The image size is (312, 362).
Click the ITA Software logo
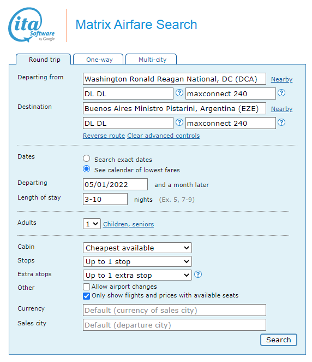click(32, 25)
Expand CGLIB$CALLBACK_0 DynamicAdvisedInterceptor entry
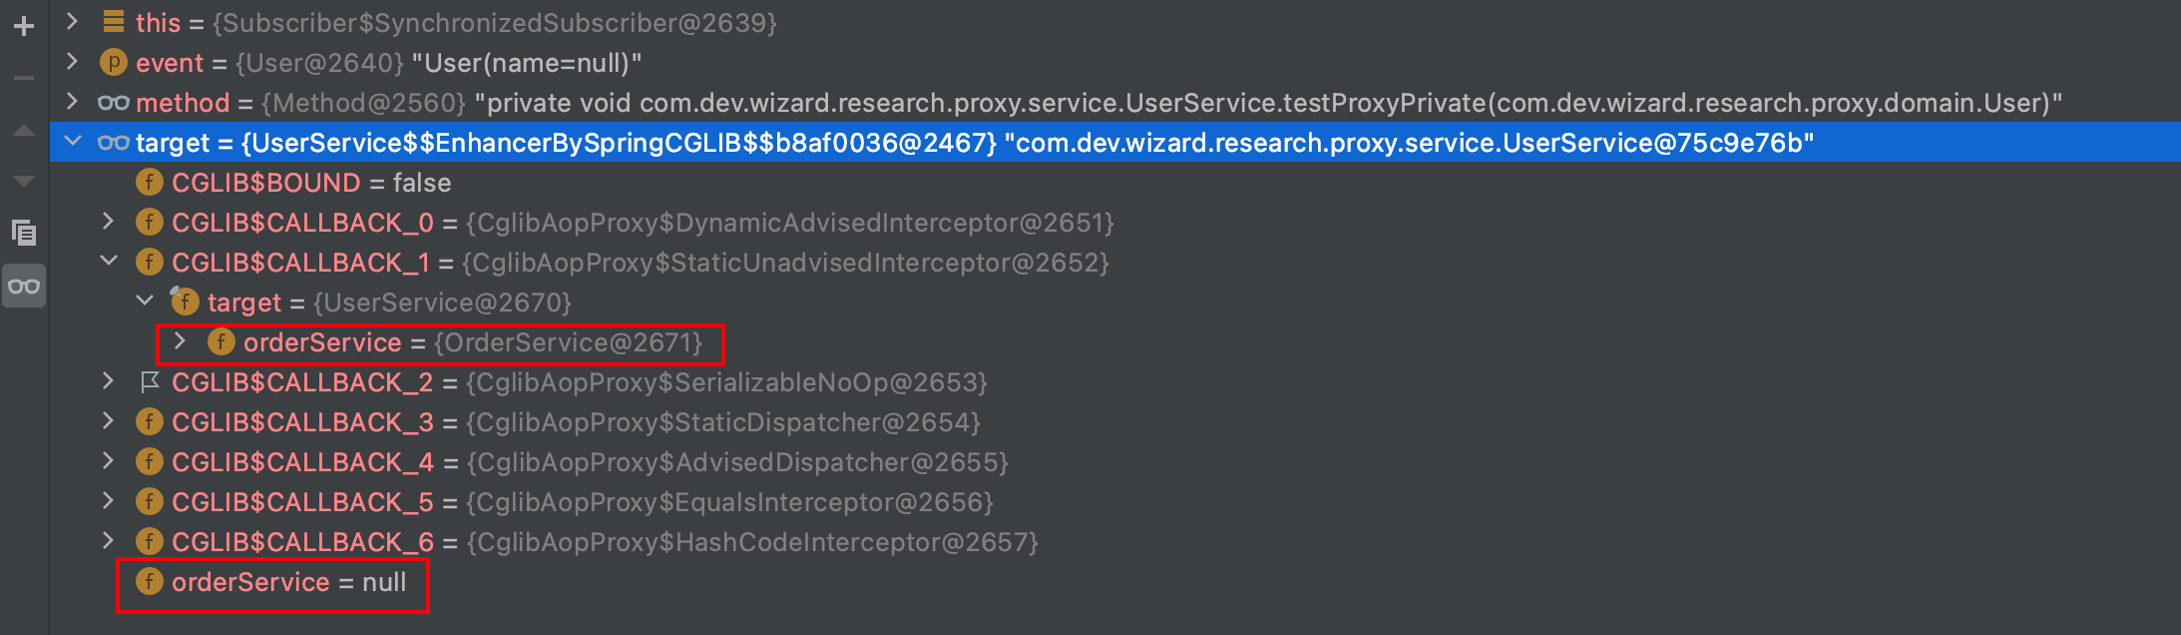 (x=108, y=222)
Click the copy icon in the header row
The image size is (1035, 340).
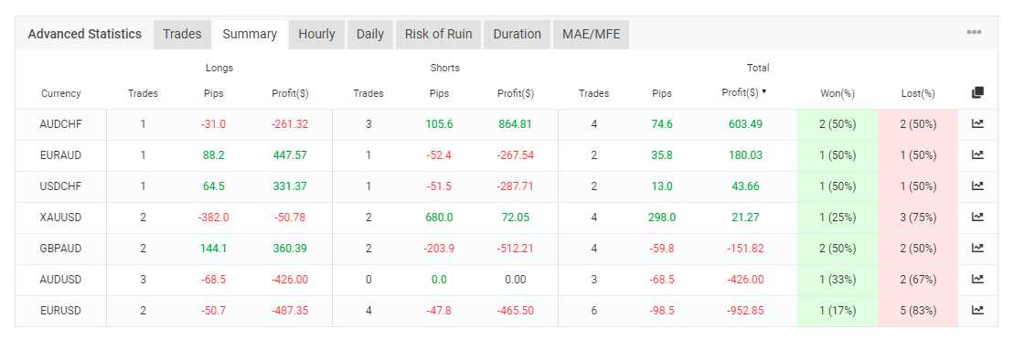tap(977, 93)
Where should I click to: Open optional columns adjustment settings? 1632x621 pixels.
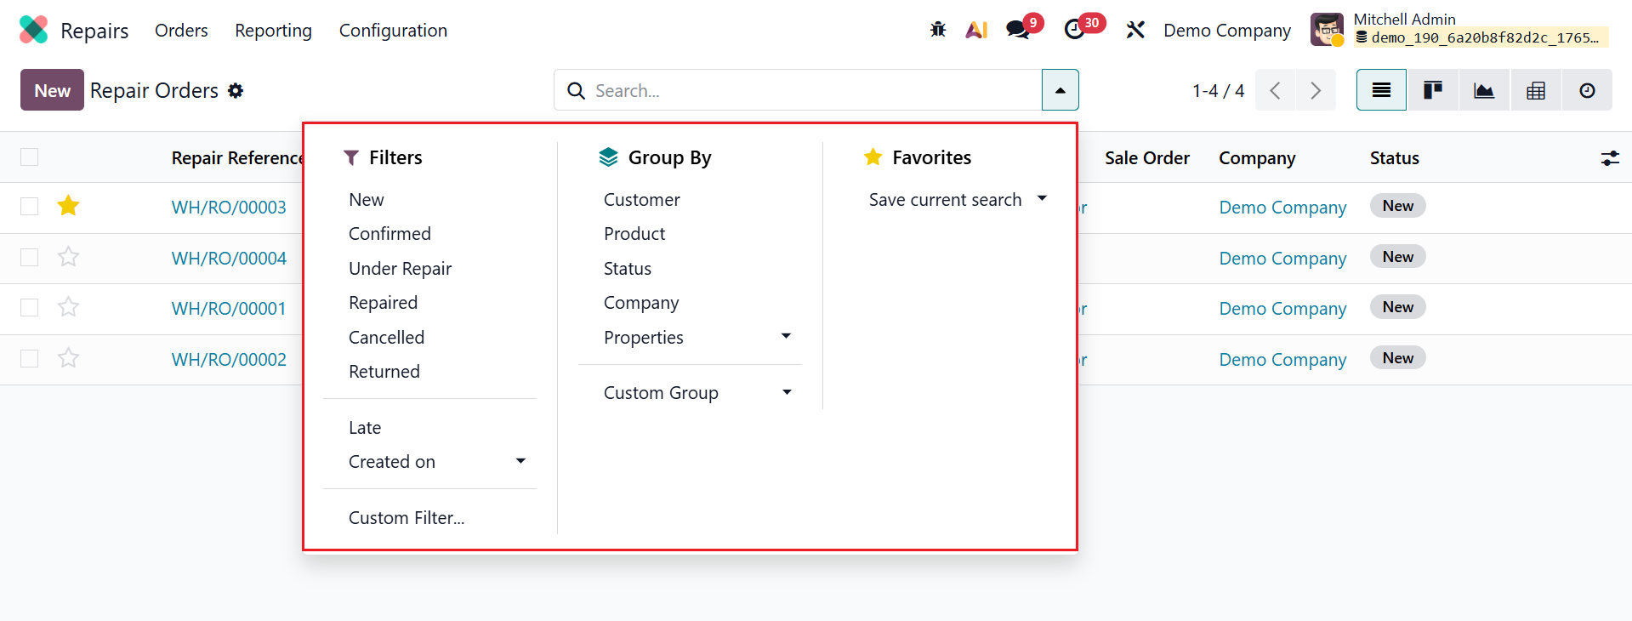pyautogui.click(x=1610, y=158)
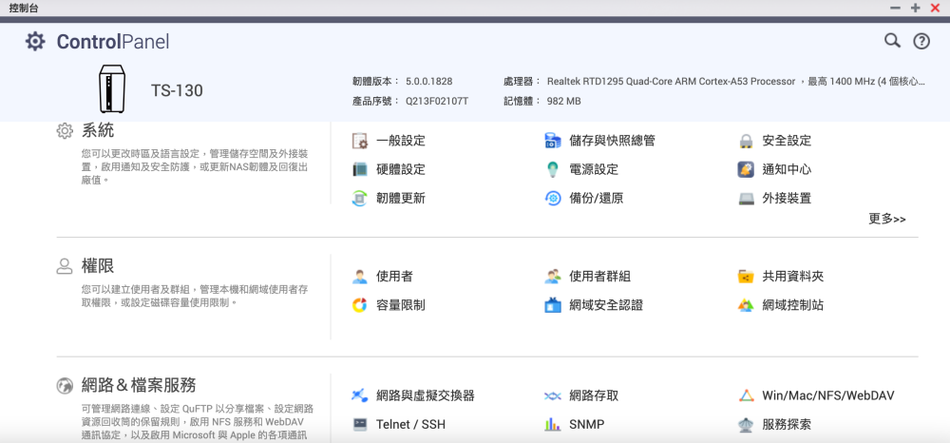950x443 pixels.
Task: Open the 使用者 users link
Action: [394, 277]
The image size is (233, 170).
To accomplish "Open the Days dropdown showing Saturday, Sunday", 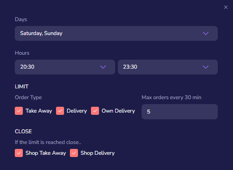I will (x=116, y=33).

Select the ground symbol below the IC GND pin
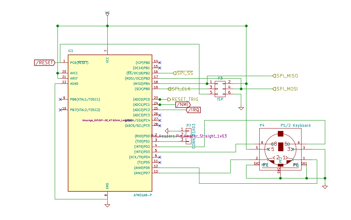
---+---
Prompt
Take the lines from the start of the listing above through the line with "The image size is (233, 170).", both ends included, and copy them exactly, leaving the pictures behind.

Finished task
The image size is (312, 362).
Click the ITA Software logo
click(32, 25)
Expand CGLIB$CALLBACK_0 DynamicAdvisedInterceptor entry
 (x=108, y=222)
Click the copy icon in the header row
The image size is (1035, 340).
tap(977, 93)
Where should I click to: Open optional columns adjustment settings? 1632x621 pixels.
pyautogui.click(x=1610, y=158)
950x443 pixels.
Task: Open the 使用者 users link
Action: [394, 277]
The image size is (233, 170).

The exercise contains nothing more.